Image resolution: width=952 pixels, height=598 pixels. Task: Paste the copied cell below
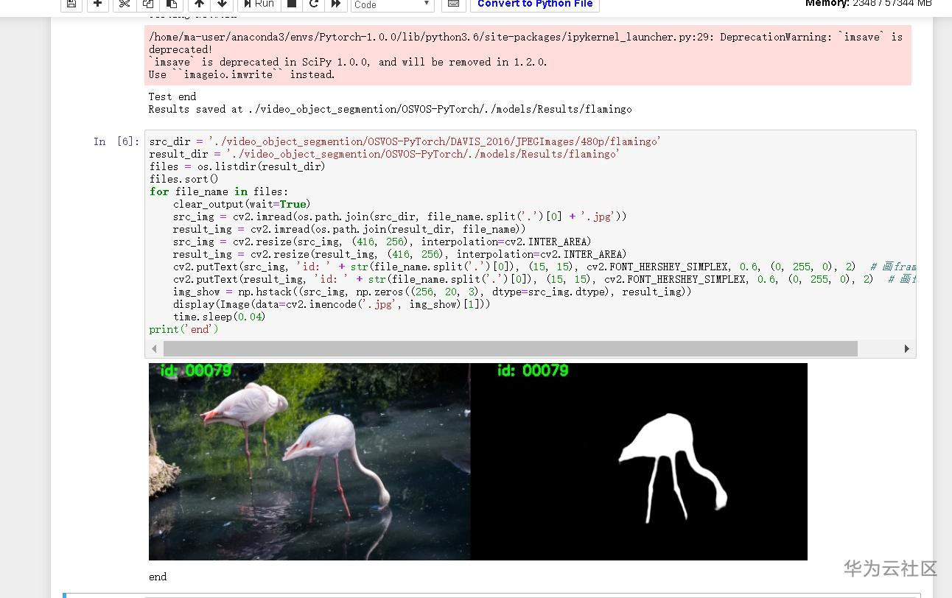click(172, 4)
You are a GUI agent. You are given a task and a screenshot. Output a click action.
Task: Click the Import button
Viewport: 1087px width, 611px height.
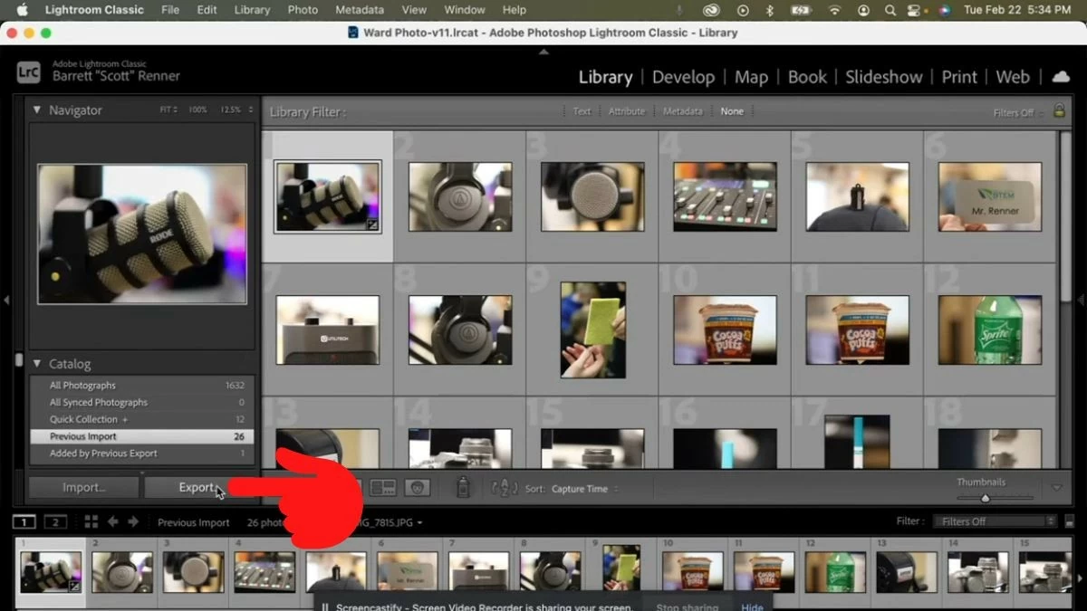(x=82, y=487)
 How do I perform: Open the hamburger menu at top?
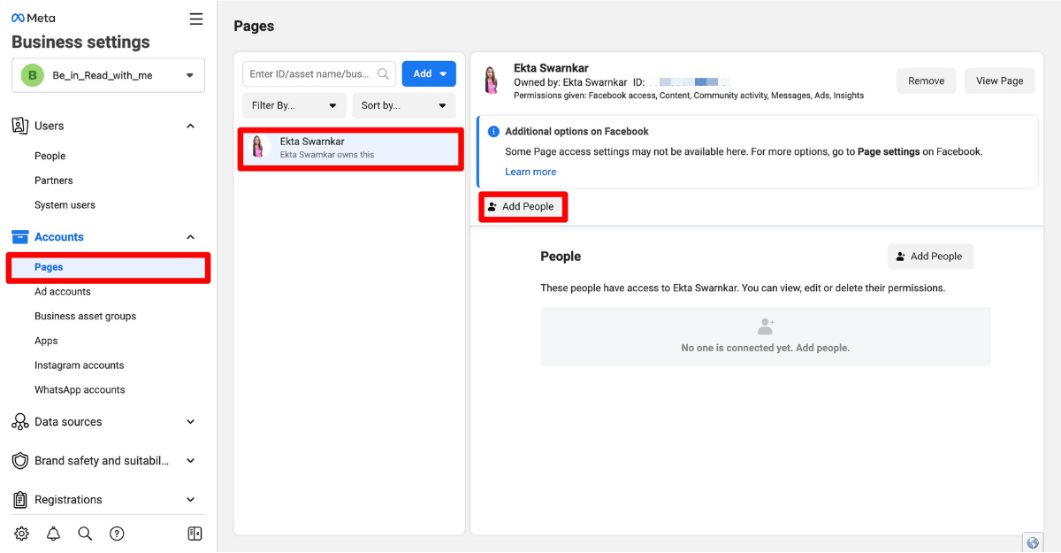tap(195, 18)
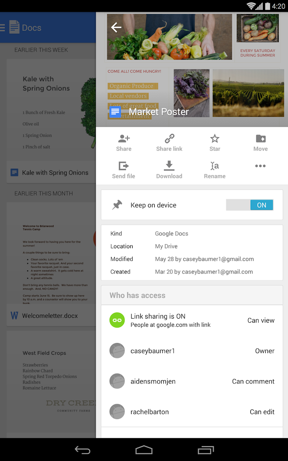Tap the Rename icon
The image size is (288, 461).
pos(215,166)
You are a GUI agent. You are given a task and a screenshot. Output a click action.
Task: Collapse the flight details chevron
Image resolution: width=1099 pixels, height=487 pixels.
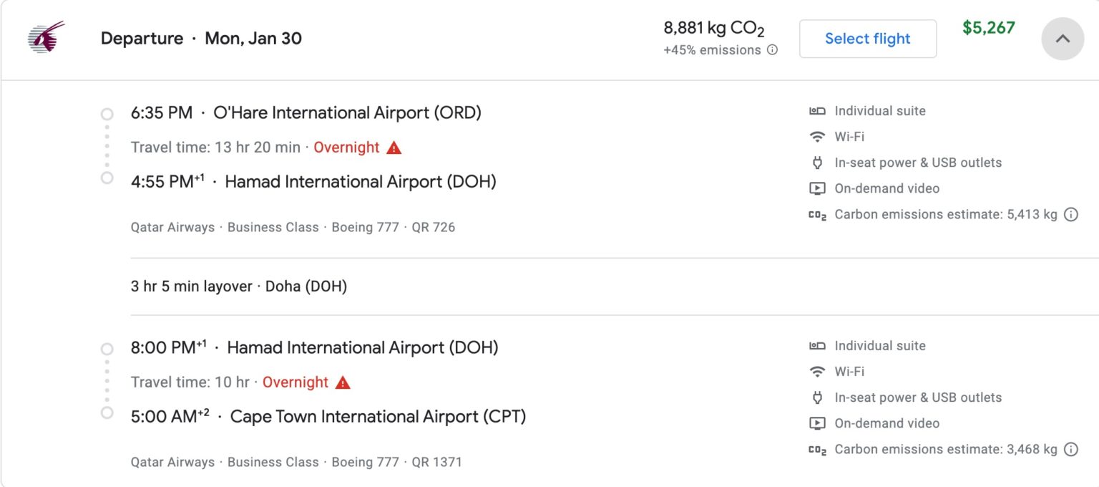click(1063, 39)
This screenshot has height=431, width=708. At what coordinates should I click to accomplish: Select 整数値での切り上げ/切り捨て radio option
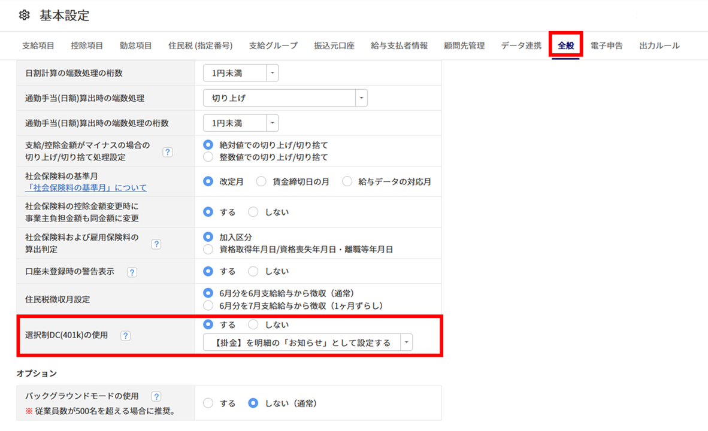208,157
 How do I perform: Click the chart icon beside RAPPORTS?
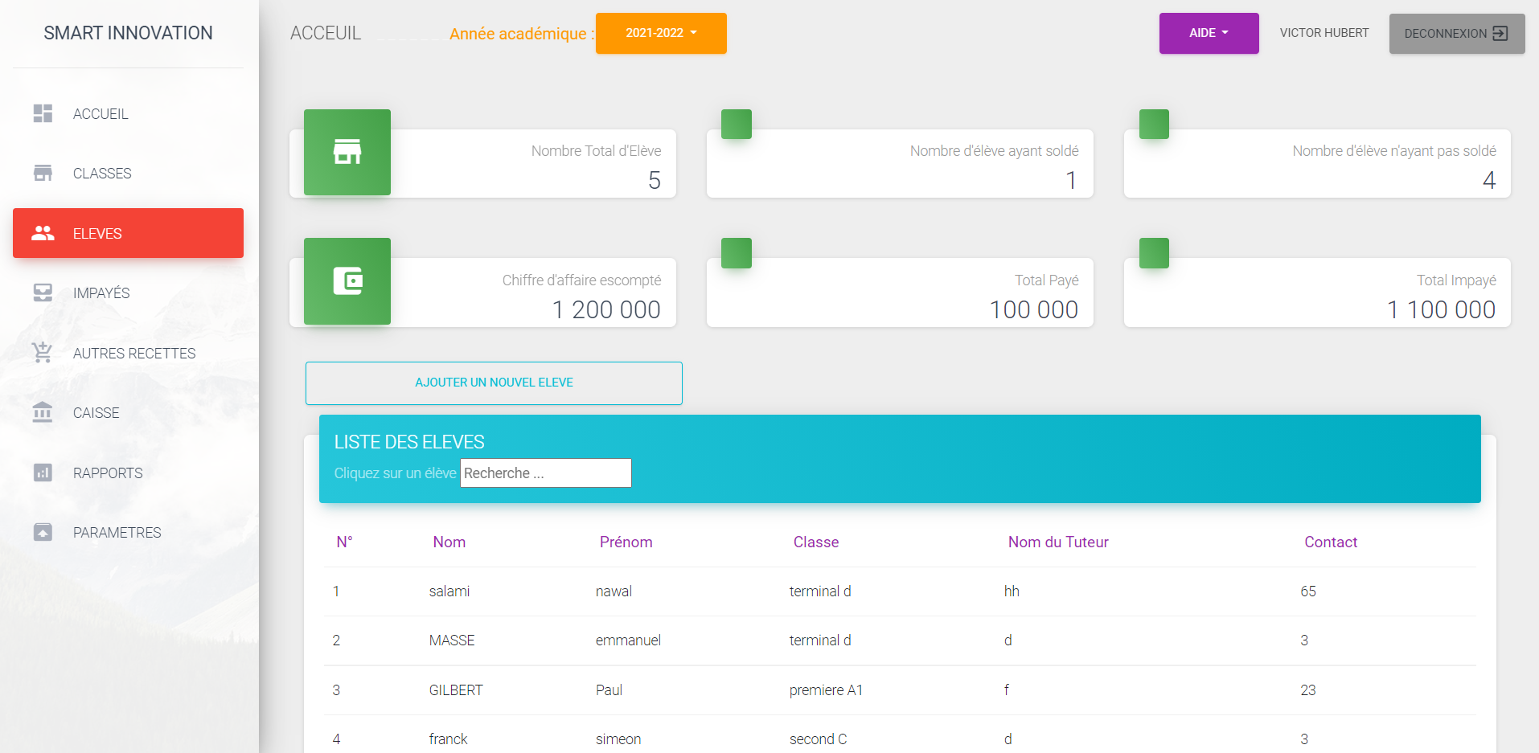(43, 473)
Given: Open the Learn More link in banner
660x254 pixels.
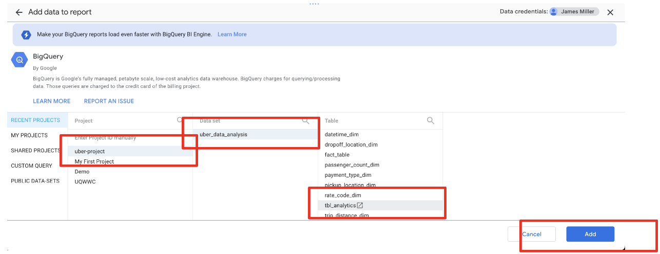Looking at the screenshot, I should tap(232, 34).
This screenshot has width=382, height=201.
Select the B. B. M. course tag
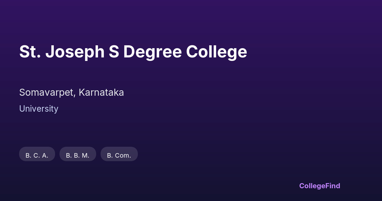(78, 155)
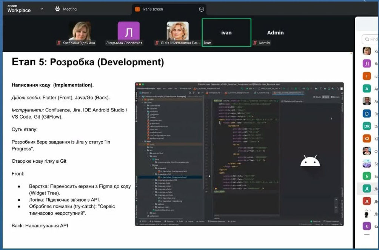Open the Zoom Workplace dropdown chevron

(42, 9)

* * *

> [WHAT THIS TASK INVOLVES]
Return all of the rows above word for word, but leave out the pictures.

> [WRITTEN RESPONSE]
Image resolution: width=952 pixels, height=598 pixels. Task: Paste the copied cell below
click(172, 4)
You are a GUI agent. You are given a task and a screenshot. Output a click action.
Task: Click the Import button
Viewport: 1087px width, 611px height.
(x=82, y=487)
 How do I perform: Open the hamburger menu at top?
tap(195, 18)
Tap the Rename icon
The image size is (288, 461).
pos(215,166)
You are a GUI agent. You are given a task and a screenshot. Output a click action.
Task: Collapse the flight details chevron
Image resolution: width=1099 pixels, height=487 pixels.
click(1063, 39)
This screenshot has height=431, width=708. At what coordinates should I click to accomplish: Select 整数値での切り上げ/切り捨て radio option
208,157
 How do I perform: Click the chart icon beside RAPPORTS?
(43, 473)
Given: Open the Learn More link in banner
660x254 pixels.
Looking at the screenshot, I should tap(232, 34).
This screenshot has width=382, height=201.
Select the B. B. M. course tag
(78, 155)
Open the Zoom Workplace dropdown chevron

(42, 9)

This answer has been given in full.